Credit…Todd Heisler/The New York Times

The United States reached a staggering milestone on Monday, surpassing 500,000 known coronavirus-related deaths in a pandemic that has lasted almost a year. The nation’s total virus toll is higher than in any other country in the world. It has far surpassed early predictions of loss by some federal experts. And it means that more Americans have died from Covid-19 than did on the battlefields of World War I, World War II and the Vietnam War combined.

“The magnitude of it is just horrifying,” said Jeffrey Shaman, a professor of environmental health sciences at Columbia University who has modeled the virus’s spread and says that the scale of loss was not inevitable, but a result of the failure to control the virus’s spread in the United States.

The United States accounts for about 20 percent of the world’s known coronavirus-related deaths, but makes up just 4.25 percent of the global population.

About one in 670 Americans has died of Covid-19, which has become a leading cause of death in the country, along with heart disease and cancer, and has driven down life expectancy more sharply than in decades. The losses have been searingly personal for the relatives and friends of the 500,000.

“It never goes away,” the Rev. Ezra Jones of Chicago said of his grief for his uncle, Moses Jones, who died of the coronavirus in April.

The harrowing milestone comes amid hopeful news: New virus cases and deaths have slowed dramatically, and vaccine distribution has gradually picked up pace. But uncertainty remains about emerging virus variants, some more contagious and possibly more lethal, so it may be months before the pandemic is contained. Scientists say the trajectory of the U.S. death toll will depend on the speed of vaccinations, the effects of the variants and how closely people stick to guidelines like mask-wearing and social distancing.

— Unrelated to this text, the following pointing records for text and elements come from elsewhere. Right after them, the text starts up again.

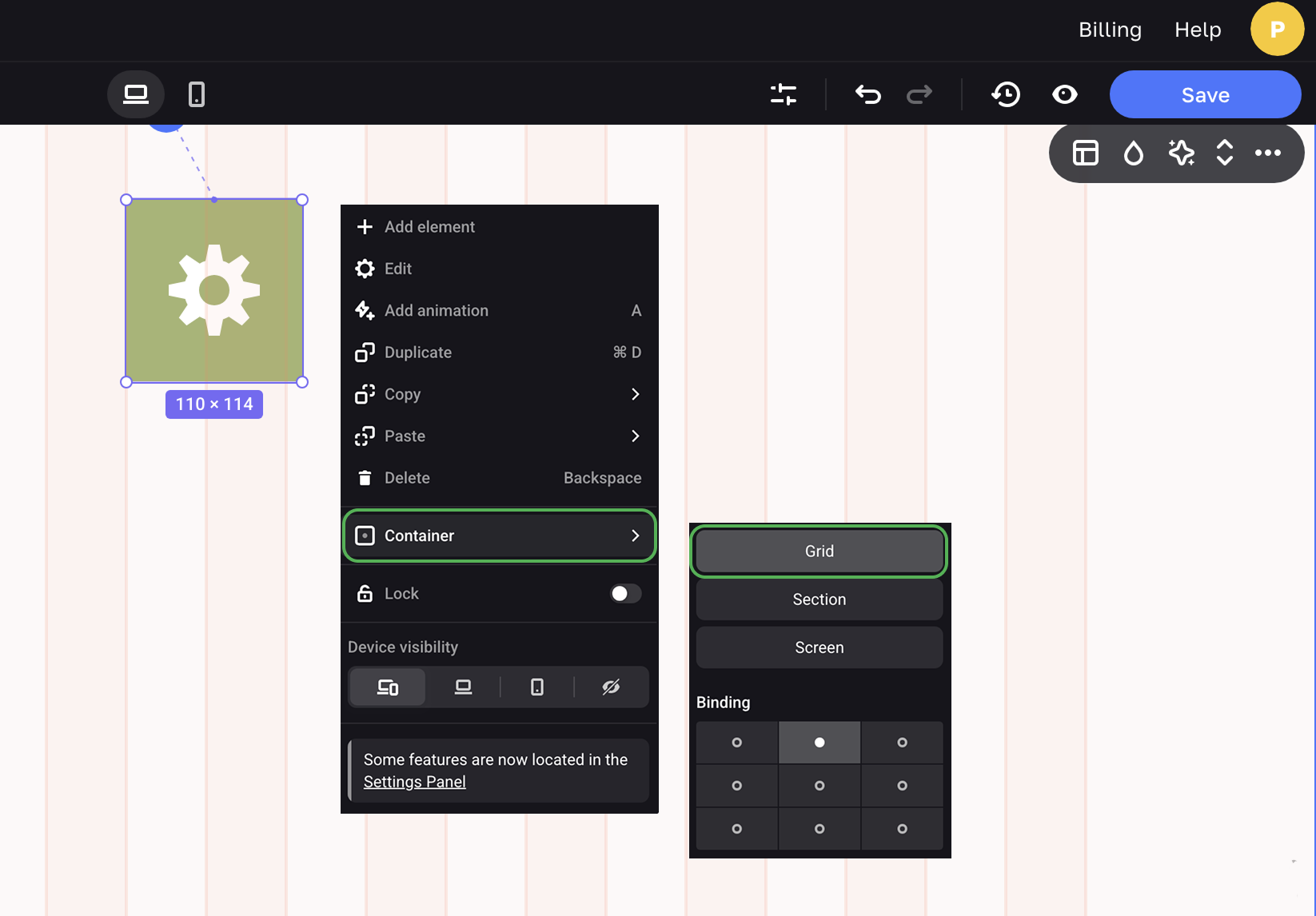
Task: Open the layout panel icon
Action: (x=1085, y=153)
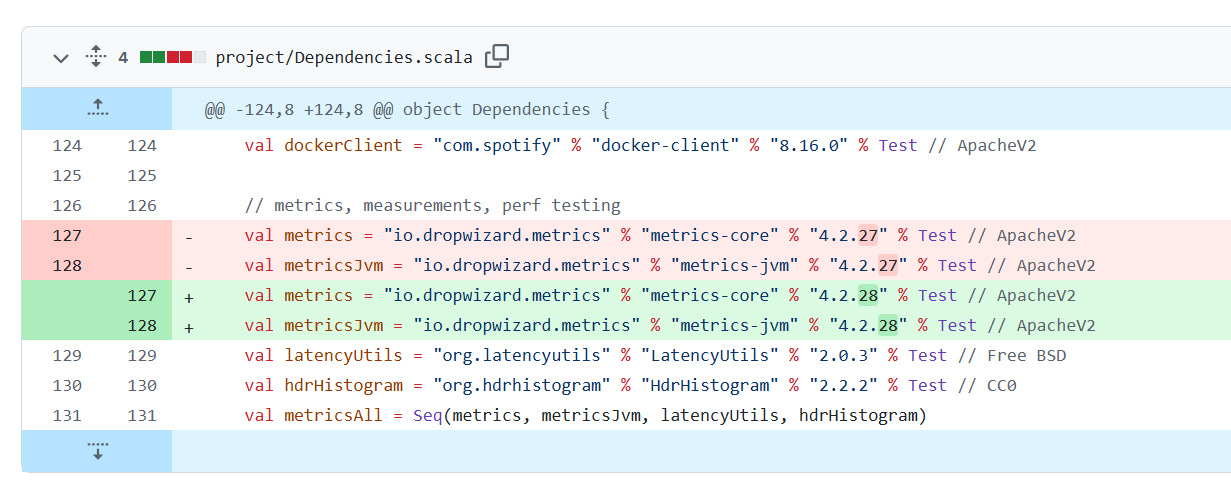Click the metricsAll Seq code line
The image size is (1231, 502).
click(x=585, y=416)
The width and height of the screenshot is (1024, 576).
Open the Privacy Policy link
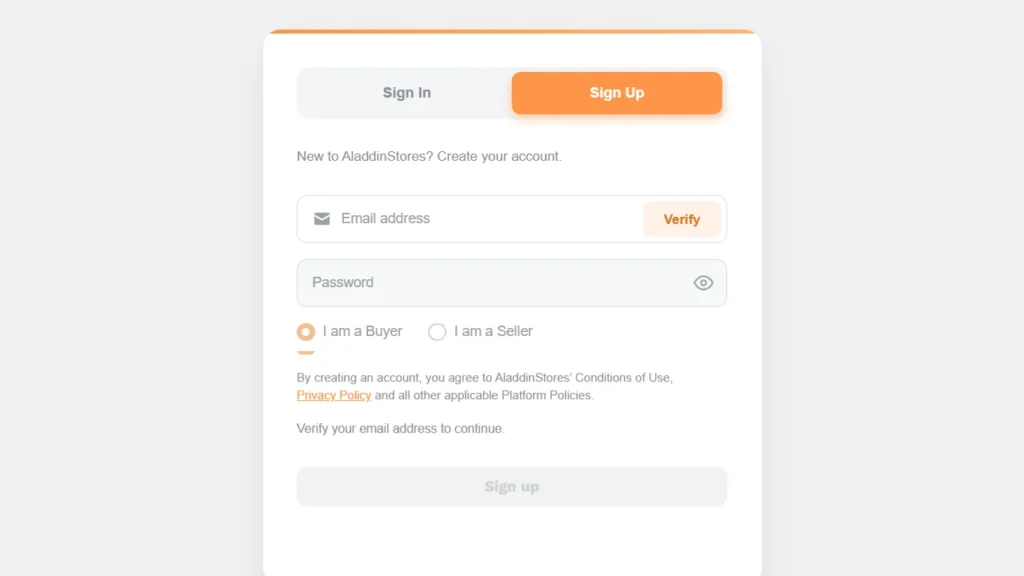click(x=334, y=395)
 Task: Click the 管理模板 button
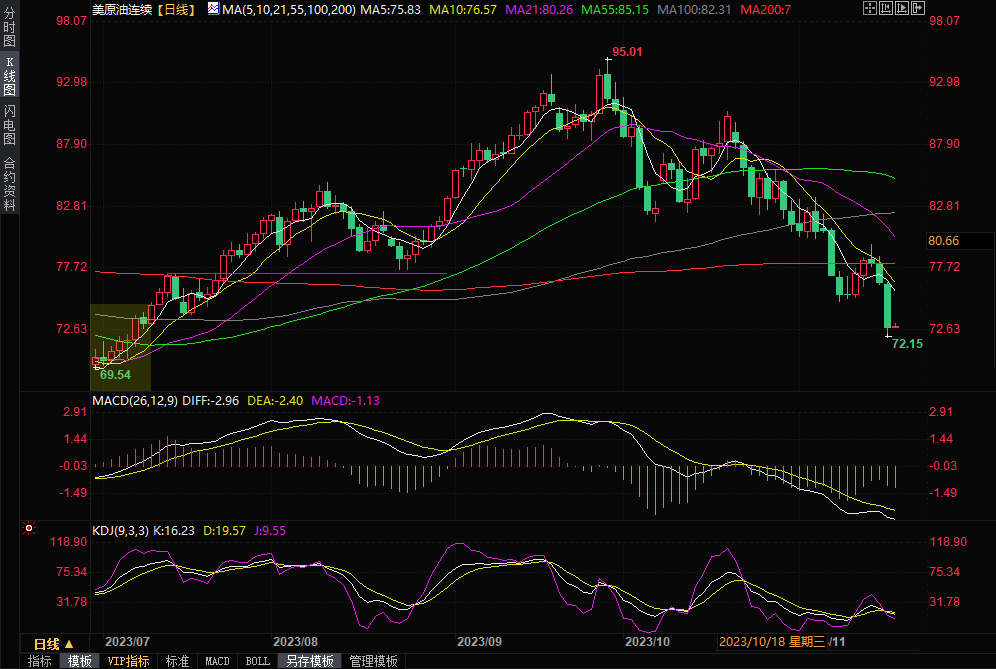tap(373, 661)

Last March, in the early days of the pandemic, Dr. Anthony S. Fauci, the nation’s top infectious disease expert, and Dr. Deborah L. Birx, the official coordinating the coronavirus response at the time, projected that even with strict stay-at-home orders, the virus might kill as many as 240,000 Americans — a number that seemed unimaginable at the time.

“As sobering a number as that is, we should be prepared for it,” Dr. Fauci said at the time.

Less than a year later, the virus has killed more than twice that number.

U.S. deaths from Covid-19 came faster as the pandemic wore on. The country’s first known Covid-19 death occurred in Santa Clara County, Calif., on Feb. 6, 2020, and by the end of May, 100,000 people had died. It took four months for the nation to log another 100,000 deaths; the next, about three months; the next, just five weeks.

The virus has reached every corner of America, devastating dense cities and rural counties alike through surges that barreled through one region and then another.

In New York City, more than 28,000 people have died of the virus — or roughly one in 295 people. In Los Angeles County, the toll is about one in 500 people. In Lamb County, Texas, where 13,000 people live scattered on a sprawling expanse of 1,000 square miles, the loss is one in 163 people.

The virus has torn through nursing homes and other long-term care facilities, spreading easily among vulnerable residents: They account for more than 163,000 deaths, about one-third of the country’s total.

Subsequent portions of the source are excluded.